Detail showing the mouth of the Tiber River and the surrounding swamps from Giovanni Battista Cingolani della Pergola Topografia dell’Agro Romano, 1704 printing, British School at Rome. Digitized by the Bibliotheca Hertziana, Max-Planck-Institut für Kunstgeschichte Rom, as part of the CIPRO Project.

If we look closely at this map, we can see it records not only the vastness of the territory but also the damage this landscape had suffered following deforestation and the effects of climate change.

Then and Now

The map shows a prevalence of swamps (stagno) that led to regular malarial outbreaks, the sparse habitation and few towns indicate a reliance on seasonal workers, and the defensive sea towers that line the coast remind us of the risk of raids from the sea.

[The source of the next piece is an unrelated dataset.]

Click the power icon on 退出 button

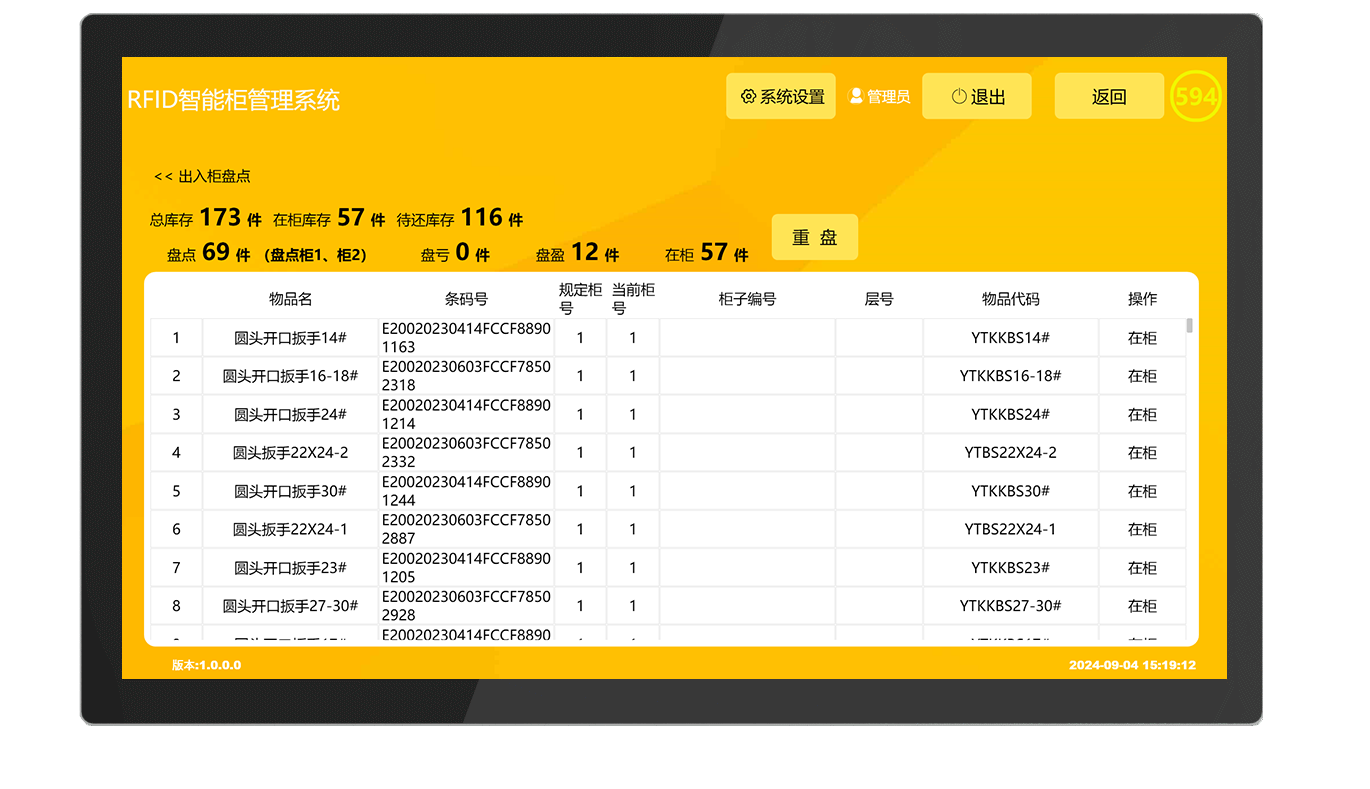click(x=959, y=97)
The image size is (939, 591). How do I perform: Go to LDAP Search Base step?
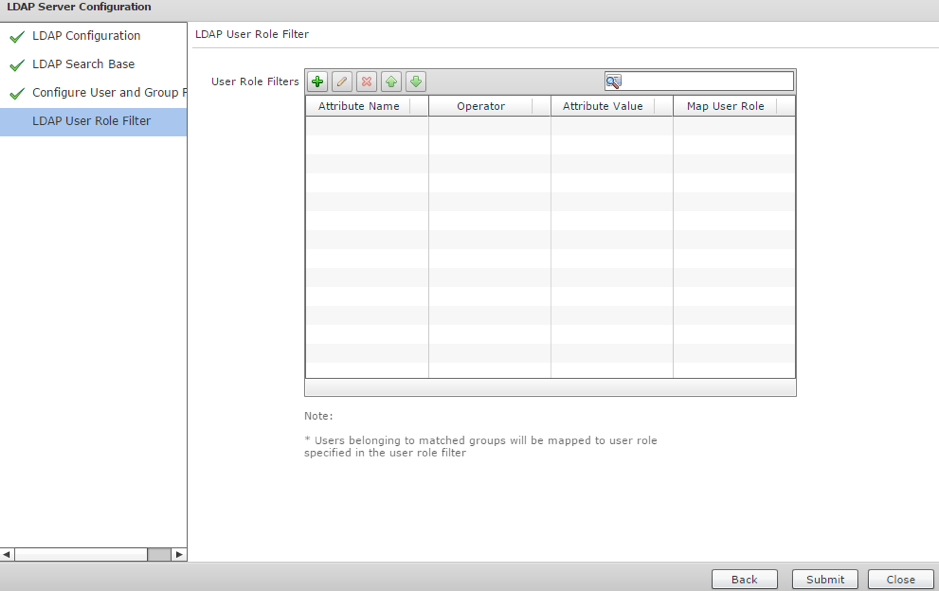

A close reading of Cingolani’s map can challenge our assumptions of a pre-industrial revolution landscapes as idyllic and undamaged. They prompt us instead to consider the mobility of itinerant workers forced against their will to work in a place where the risk of dying from malaria or attack by bandits was high. We can trace the movement of confraternities who then collected their bodies (Beaven, 2015), the journeys of Grand Tourists who hurried through as fast as they could to reach the more desirable destinations and the artists who began to traverse sections and to record sketches of this challenging landscape.

For historians of landscape, older maps help us locate ourselves in the past. They show the buildings, forests and roads of an earlier time but they can also help us understand the experience of place and the values that people have placed upon the urban and natural landscape in earlier periods.

Acknowledgements

My research on the Roman Campagna is part of a collaborative project with Dr Lisa Beaven who first introduced me to those maps, thanks also to Valerie Scott, former head of the British School at Rome Library who generously allowed me to examine the original maps.

References

Beaven, L (2015) Murder and Misericordia: Reconstructing Violent Death and Emotion in the Roman Campagna in the Seventeenth Century. In: Broomhall S and Finn S (eds) Violence and Emotions in Early Modern Europe, London and New York: Routledge, pp. 59-75.
Beaven, L, Grant, K and Whitelaw, M (2018) Digital Cartographies of the Roman Campagna. In: Boyle JE and Burgess HJ (eds) The Routledge Research Companion to Digital Medieval Literature London and New York: Routledge, pp. 212-226.
Brotton, J (2013) A History of the World in Twelve Maps. London: Penguin, 2013.
Drucker J (2011) Humanities Approaches to Graphical Display. DHQ: Digital Humanities Quarterly 5 (1). Available here.
Frutaz, AP (1972) Le carte del Lazio. Istituto di Studi Romani: Rome, 1972.
Mitchell WJT (2002) Landscape and Power. The University of Chicago Press: Chicago.
Parker G Global Crisis: War, Climate Change & Catastrophe in the Seventeenth Century. Yale: New Haven, 2013.
Passigli S (2012) La costruzione del “Catasto Alessandrino”(1660). Agrimensori, geometri e periti misuratori. In: Bevilacqua M (ed) Piante di Roma, dal rinascimento ai catasti, Artemide: Rome, pp.370-391.
Steinberg, PE (2009) Sovereignty, Territory, and the Mapping of Mobility: A View from the Outside. Annals of the Association of American Geographers, 99 (3): 467–95.

Dr Katrina Grant is a Senior Lecturer in Digital Humanities at the Australian National University. Her research focuses on the history of landscape and the visual representation of nature, as well as the critical application of digital methodologies to the study of history and art history. She is the author of Landscape and the Arts in Early Modern Italy: Theatre, Gardens and Visual Culture published by Amsterdam University Press in 2022.